Where the Wild Things Are
Released December 3.
Where the Wild Things Are remakes Maurice Sendak’s beloved childhood picture book for a modern day single-parent generation: a young boy feeling alienated from his family and unloved, who journeys in his imagination to a place where he is allowed to physically express his emotions, a place where he belongs, a place where he is in control even – king of the Wild Things.
Spike Jonze has nailed the visuals and the spirit of the book; perhaps surprisingly (for a film that deals largely in puppets) it has also nailed the performances. The eight-or-so months spent making the costumes for the Wild Things result in detailed, lived-in concoctions of scales, feather and fur; the CGI facial expressions added in post production are perfectly synced with the pre-recorded voice work performed in ensemble by James Gandolfini, Forest Whittaker et al (which the costumed “performers” shaped their actions and interactions around). As a result, the Wild Things exude real personality, and their relationship with Max is both emotional and physical – none of this green screen business.
Newcomer Max Records is unselfconscious on screen, channelling the anger, frustration and inconsolable hurt of a six year old who just wants to be the centre of a tight family unit; who can’t understand why his mom is hanging out with a strange new man, or why his sister would rather hang out with her mates than play with him. In a moment of rage, Max finds himself transported to where the Wild Things are, where his new friends embody the emotions he finds so hard to repress – anger, apathy, mistrust, resentment, alienation.

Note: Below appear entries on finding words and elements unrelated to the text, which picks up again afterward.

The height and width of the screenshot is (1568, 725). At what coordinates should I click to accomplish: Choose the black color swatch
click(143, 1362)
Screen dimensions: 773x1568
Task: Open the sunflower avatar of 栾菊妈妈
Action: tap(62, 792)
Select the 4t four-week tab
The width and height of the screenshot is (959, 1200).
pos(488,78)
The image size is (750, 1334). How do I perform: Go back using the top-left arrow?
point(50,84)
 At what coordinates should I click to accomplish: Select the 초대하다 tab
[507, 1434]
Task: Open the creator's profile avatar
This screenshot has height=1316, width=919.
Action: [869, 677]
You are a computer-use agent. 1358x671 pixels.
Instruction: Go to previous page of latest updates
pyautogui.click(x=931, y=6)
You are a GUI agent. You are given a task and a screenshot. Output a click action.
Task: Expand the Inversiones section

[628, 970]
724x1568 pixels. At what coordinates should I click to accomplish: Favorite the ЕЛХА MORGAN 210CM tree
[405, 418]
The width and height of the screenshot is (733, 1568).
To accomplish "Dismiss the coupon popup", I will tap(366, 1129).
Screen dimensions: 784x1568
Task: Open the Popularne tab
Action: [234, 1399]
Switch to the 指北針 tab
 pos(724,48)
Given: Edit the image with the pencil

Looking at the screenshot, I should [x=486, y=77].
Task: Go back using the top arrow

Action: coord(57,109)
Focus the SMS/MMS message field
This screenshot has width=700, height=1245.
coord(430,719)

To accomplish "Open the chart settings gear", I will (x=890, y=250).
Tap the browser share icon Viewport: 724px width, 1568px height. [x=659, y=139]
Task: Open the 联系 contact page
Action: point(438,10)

Hand held camera work for the action sequences is counterbalanced by some quite stunning wide shots, and Jonze uses evocative landscapes – a forest of trees blackened from bushfires; a gravelly wasteland; desert dunes. The soundtrack is largely comprised of the irrepressible can-do pop of Karen O (Yeah Yeah Yeahs) and “the kids”, with the occasional interlude by composer Carter Burwell, whose soundtracks for Being John Malkovich and Adaptation are so distinctive.